Caixa Geral de Depósitos

CGD: Costa defende autonomia de gestão no fecho de balcões

Costa defendeu o plano de reestruturação da CGD que prevê a presença do banco público em todo o país e salientou que o Governo não se substituirá à administração.

ANTÓNIO COTRIM/LUSA

Autor
  • Agência Lusa

O primeiro-ministro defendeu que o plano de reestruturação da CGD prevê a presença do banco público em todo o país e salientou que o Governo não se substituirá à administração, colocando em causa a liberdade de gestão.

António Costa falava aos jornalistas após ter estado reunido cerca de duas horas com representantes das ordens profissionais, depois de questionado sobre a contestação existente ao plano de reestruturação da Caixa Geral de Depósitos (CGD), o qual prevê o encerramento de 180 balcões até 2020.

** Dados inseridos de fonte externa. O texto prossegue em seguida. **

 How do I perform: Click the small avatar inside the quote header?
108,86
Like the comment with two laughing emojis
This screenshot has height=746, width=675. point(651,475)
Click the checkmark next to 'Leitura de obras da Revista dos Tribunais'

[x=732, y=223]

“O plano de reestruturação da CGD garante a presença da Caixa em todo o país, em todos os concelhos. Mas, o Estado ser acionista da Caixa não significa que o Governo se deva meter na vida do dia-a-dia da CGD. Temos uma administração que deve exercer as suas funções com independência, com autonomia – e o Governo tem toda a confiança na Caixa para assegurar a boa gestão”, respondeu o primeiro-ministro.